Path Compression — Junior Level¶

One-line summary: Path compression is the Find-side optimization of a Disjoint Set (Union-Find): while walking from a node up to its root, you re-point the nodes you touch directly (or closer) to the root, so the tree gets flatter and every future find on those nodes is much faster.

Table of Contents¶

Introduction
Prerequisites
Glossary
Core Concepts
Big-O Summary
Real-World Analogies
Pros & Cons
Step-by-Step Walkthrough
Code Examples
Coding Patterns
Error Handling
Performance Tips
Best Practices
Edge Cases & Pitfalls
Common Mistakes
Cheat Sheet
Visual Animation
Summary
Further Reading

Introduction¶

A Disjoint Set (Union-Find) keeps a collection of elements partitioned into groups. Each group is a tree, and each tree is identified by its root — the representative of the group. Two operations matter:

find(x) — follow parent[x] pointers upward until you reach the root, and return that root.
union(a, b) — link the root of a's tree to the root of b's tree, merging the two groups.

The basic structure (covered in the sibling topic 01-union-find) already works. But there is a problem hiding in find. If your unions build a long, skinny chain — 0 → 1 → 2 → 3 → ... → n — then a single find(0) has to walk the entire chain to reach the root. That is O(n) per call. Do it a million times and you have an O(n²) disaster.

Path compression fixes this with one simple idea: every time you walk a path to the root, flatten it. Re-point the nodes you visited so they hang directly off the root (or at least closer to it). The first find still pays the full walk, but every later find on those nodes is nearly instant — they now point straight at the root.

This single optimization turns Union-Find from a slow structure into one of the fastest data structures in all of computer science. Combined with union by rank/size (the sibling topic 03-union-by-rank), the amortized cost per operation becomes O(α(n)) — the inverse Ackermann function — which is less than 5 for any input that fits in the observable universe. Effectively constant.

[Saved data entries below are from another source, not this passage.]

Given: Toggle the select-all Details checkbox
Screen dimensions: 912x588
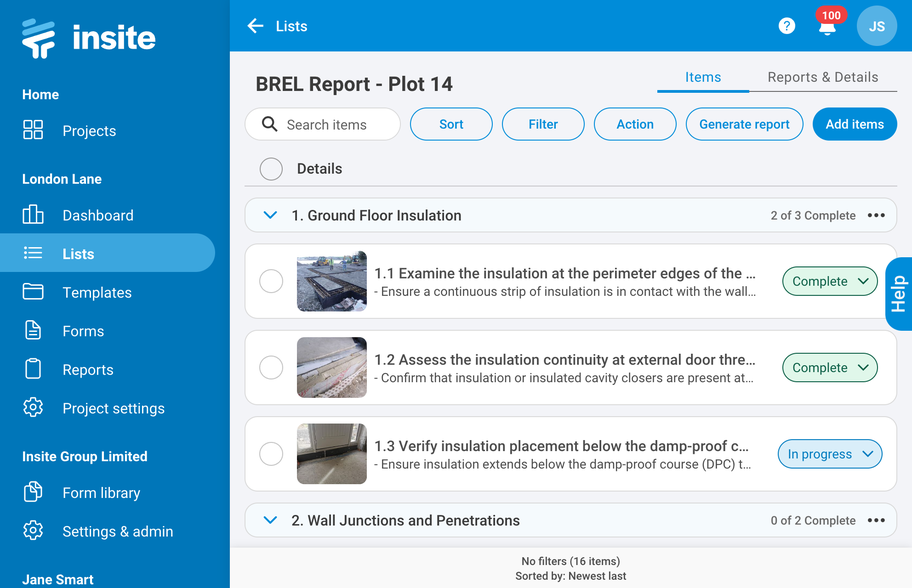Looking at the screenshot, I should [271, 169].
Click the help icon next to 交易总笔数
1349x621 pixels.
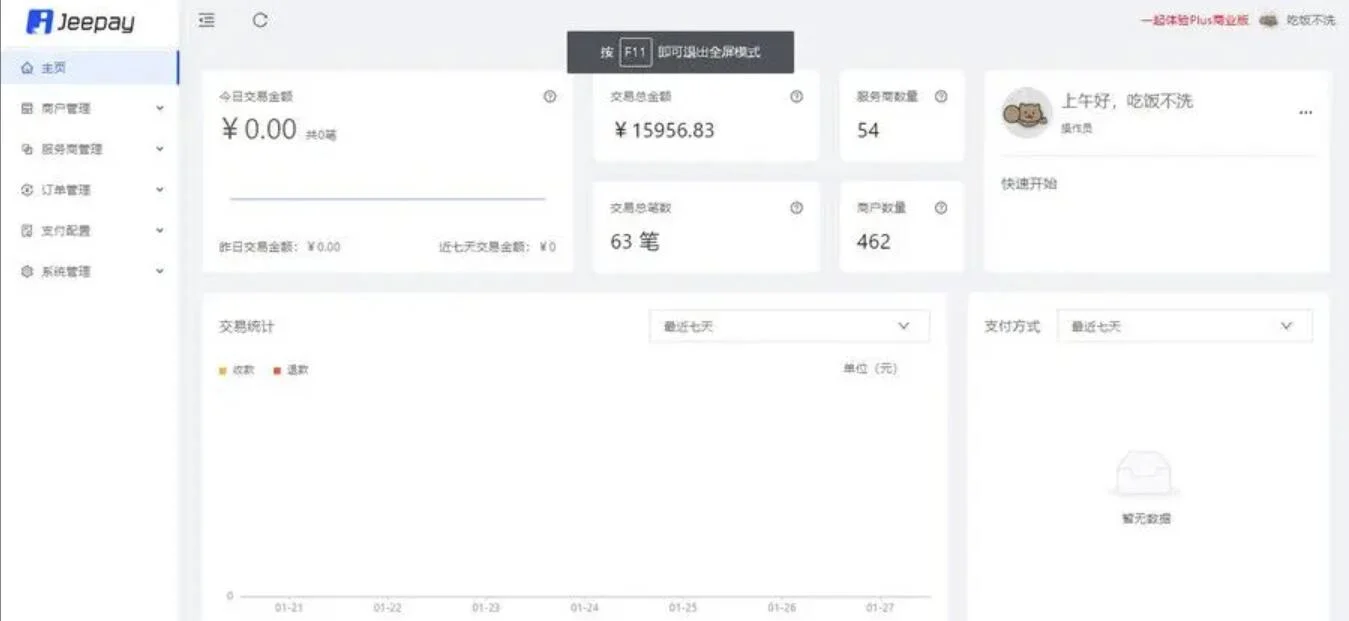tap(796, 208)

In this file we focus on the Find side: the three classic ways to compress, with full code in Go, Java, and Python.

Prerequisites¶

Before you read this file you should be comfortable with:

Arrays and zero-based indexing — the DSU is stored as a parent[] array.
The basic Disjoint Set — find and union without optimizations (01-union-find).
Recursion basics — full path compression is naturally recursive.
Loops and while conditions — path halving and splitting are iterative.
Big-O notation — O(n), O(log n), and the idea of amortized cost.

Optional but helpful:

The idea of a tree drawn with the root at the top (here we draw roots on top, children below).
The notion of a self-loop: a root is its own parent, parent[root] == root.

Glossary¶

Term	Meaning
Disjoint Set / Union-Find / DSU	A structure that maintains a partition of elements into groups, each group a tree.
`parent[]`	The array where `parent[x]` is the node directly above `x`. For a root, `parent[root] == root`.
Root / representative	The top of a tree; the unique node `r` with `parent[r] == r`. Identifies the whole group.
`find(x)`	Returns the root of `x`'s tree by following parents upward.
`union(a, b)`	Links the root of one tree under the root of the other.
Path	The sequence of nodes from `x` up to its root: `x, parent[x], parent[parent[x]], …, root`.
Path compression	Re-pointing nodes on the find-path closer to (or directly to) the root, flattening the tree.
Full path compression	Re-point every node on the path directly to the root (two-pass, or the recursive one-liner).
Path halving	During the walk, point each node to its grandparent, halving the path length. Single pass.
Path splitting	Like halving but also advance one node each step; points each node to its grandparent. Single pass.
Rank / size	A per-root tag used by union-by-rank/size to decide which tree hangs under which.
α(n)	The inverse Ackermann function — grows so slowly it is ≤ 5 for all practical `n`.
Amortized cost	Average cost per operation over a long sequence, even if a single op is occasionally expensive.

Core Concepts¶

1. The problem: naive `find` walks the whole path¶

A Disjoint Set is an array parent[]. A root points to itself. find walks up:

find(x):
    while parent[x] != x:
        x = parent[x]
    return x

If a tree is a long chain, this walk is O(height). With arbitrary union and no compression, the height can grow to O(n):

Chain after a bad sequence of unions:

    4          (root, parent[4]=4)
    |
    3          (parent[3]=4)
    |
    2          (parent[2]=3)
    |
    1          (parent[1]=2)
    |
    0          (parent[0]=1)

find(0) visits 0 → 1 → 2 → 3 → 4 : five hops.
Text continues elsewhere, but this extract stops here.